Work required: Please take the lines from the one holding "Contando gatos en" through the one holding "Nødvendig (100, 2013)" in the data below and copy them exactly.

────────────────────────────────────────

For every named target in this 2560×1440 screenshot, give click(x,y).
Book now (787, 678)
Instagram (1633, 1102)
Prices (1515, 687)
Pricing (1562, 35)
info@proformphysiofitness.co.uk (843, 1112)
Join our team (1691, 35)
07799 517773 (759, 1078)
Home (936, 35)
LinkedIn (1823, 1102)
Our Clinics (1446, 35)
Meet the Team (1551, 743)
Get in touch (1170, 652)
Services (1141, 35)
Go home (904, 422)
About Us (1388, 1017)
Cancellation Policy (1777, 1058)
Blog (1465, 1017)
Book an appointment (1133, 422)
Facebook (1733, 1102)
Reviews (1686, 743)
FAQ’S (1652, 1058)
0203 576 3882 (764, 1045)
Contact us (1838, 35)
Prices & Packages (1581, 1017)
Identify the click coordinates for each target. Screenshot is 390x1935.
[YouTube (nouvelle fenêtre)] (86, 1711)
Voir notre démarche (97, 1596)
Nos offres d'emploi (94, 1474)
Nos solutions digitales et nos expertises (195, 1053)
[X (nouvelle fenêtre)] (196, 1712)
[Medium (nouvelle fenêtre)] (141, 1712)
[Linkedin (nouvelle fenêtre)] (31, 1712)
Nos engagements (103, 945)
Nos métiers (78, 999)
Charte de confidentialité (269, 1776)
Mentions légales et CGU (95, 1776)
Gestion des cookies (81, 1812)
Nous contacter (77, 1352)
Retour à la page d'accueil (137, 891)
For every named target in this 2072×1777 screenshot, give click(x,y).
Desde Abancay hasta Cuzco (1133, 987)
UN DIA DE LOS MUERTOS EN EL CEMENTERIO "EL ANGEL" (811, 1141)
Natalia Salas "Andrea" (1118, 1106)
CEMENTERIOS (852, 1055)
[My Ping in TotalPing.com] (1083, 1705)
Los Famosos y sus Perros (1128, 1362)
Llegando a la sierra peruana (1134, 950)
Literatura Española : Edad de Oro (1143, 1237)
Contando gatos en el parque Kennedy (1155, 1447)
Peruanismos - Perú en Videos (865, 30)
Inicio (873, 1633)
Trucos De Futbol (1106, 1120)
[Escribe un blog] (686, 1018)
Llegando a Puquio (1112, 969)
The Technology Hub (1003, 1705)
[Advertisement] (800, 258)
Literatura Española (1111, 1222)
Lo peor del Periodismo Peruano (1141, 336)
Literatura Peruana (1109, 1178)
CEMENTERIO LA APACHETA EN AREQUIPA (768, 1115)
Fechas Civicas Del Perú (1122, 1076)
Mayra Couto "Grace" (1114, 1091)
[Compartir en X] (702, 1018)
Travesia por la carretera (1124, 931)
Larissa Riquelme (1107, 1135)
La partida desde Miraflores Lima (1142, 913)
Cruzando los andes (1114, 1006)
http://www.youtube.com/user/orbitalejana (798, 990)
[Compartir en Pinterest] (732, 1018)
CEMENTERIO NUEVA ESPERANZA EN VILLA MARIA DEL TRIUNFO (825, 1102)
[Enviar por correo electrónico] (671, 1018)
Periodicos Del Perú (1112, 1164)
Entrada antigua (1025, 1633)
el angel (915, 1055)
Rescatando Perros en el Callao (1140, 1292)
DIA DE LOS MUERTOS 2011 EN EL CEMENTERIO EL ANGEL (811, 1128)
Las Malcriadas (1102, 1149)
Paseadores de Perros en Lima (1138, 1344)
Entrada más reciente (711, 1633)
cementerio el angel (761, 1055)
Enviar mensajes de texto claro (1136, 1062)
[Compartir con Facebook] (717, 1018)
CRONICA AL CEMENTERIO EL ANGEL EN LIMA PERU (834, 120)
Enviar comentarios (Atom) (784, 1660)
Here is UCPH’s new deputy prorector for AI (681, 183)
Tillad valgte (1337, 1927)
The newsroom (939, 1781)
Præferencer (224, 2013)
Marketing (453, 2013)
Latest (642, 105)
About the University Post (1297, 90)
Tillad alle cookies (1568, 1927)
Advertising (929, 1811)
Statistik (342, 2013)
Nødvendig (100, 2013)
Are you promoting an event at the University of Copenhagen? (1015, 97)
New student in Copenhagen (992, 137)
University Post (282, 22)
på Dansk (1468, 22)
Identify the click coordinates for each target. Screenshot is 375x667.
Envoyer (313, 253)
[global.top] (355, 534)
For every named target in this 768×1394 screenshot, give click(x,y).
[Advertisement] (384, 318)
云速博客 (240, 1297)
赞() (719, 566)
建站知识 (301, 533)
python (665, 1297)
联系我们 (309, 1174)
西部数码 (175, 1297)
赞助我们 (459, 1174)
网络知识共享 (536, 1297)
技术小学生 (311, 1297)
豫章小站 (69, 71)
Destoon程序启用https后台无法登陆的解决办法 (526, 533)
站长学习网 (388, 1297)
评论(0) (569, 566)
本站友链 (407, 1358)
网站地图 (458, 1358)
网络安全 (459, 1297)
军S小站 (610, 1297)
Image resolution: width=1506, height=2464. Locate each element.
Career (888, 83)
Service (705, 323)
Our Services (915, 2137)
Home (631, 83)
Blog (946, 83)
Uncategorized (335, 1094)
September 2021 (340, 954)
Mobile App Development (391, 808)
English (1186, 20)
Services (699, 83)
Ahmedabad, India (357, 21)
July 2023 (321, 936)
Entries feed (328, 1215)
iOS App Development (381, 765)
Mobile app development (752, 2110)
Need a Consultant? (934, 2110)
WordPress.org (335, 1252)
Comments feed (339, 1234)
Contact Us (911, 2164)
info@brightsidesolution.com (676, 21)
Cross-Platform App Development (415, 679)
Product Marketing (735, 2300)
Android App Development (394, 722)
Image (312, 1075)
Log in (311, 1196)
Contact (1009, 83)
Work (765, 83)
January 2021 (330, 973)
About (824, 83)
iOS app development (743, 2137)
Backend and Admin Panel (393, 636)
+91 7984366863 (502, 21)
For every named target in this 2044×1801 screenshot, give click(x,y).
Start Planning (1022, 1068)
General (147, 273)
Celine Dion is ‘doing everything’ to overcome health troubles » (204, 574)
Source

────────────────────────────────────────

Your response:
Contando gatos en el parque Kennedy (1155, 1447)
Peruanismos - Perú en Videos (865, 30)
Inicio (873, 1633)
Trucos De Futbol (1106, 1120)
[Escribe un blog] (686, 1018)
Llegando a Puquio (1112, 969)
The Technology Hub (1003, 1705)
[Advertisement] (800, 258)
Literatura Española (1111, 1222)
Lo peor del Periodismo Peruano (1141, 336)
Literatura Peruana (1109, 1178)
CEMENTERIO LA APACHETA EN AREQUIPA (768, 1115)
Fechas Civicas Del Perú (1122, 1076)
Mayra Couto "Grace" (1114, 1091)
[Compartir en X] (702, 1018)
Travesia por la carretera (1124, 931)
Larissa Riquelme (1107, 1135)
La partida desde Miraflores Lima (1142, 913)
Cruzando los andes (1114, 1006)
http://www.youtube.com/user/orbitalejana (798, 990)
[Compartir en Pinterest] (732, 1018)
CEMENTERIO NUEVA ESPERANZA EN VILLA MARIA DEL TRIUNFO (825, 1102)
[Enviar por correo electrónico] (671, 1018)
Periodicos Del Perú (1112, 1164)
Entrada antigua (1025, 1633)
el angel (915, 1055)
Rescatando Perros en el Callao (1140, 1292)
DIA DE LOS MUERTOS 2011 EN EL CEMENTERIO EL ANGEL (811, 1128)
Las Malcriadas (1102, 1149)
Paseadores de Perros en Lima (1138, 1344)
Entrada más reciente (711, 1633)
cementerio el angel (761, 1055)
Enviar mensajes de texto claro (1136, 1062)
[Compartir con Facebook] (717, 1018)
CRONICA AL CEMENTERIO EL ANGEL EN LIMA PERU (834, 120)
Enviar comentarios (Atom) (784, 1660)
Here is UCPH’s new deputy prorector for AI (681, 183)
Tillad valgte (1337, 1927)
The newsroom (939, 1781)
Præferencer (224, 2013)
Marketing (453, 2013)
Latest (642, 105)
About the University Post (1297, 90)
Tillad alle cookies (1568, 1927)
Advertising (929, 1811)
Statistik (342, 2013)
Nødvendig (100, 2013)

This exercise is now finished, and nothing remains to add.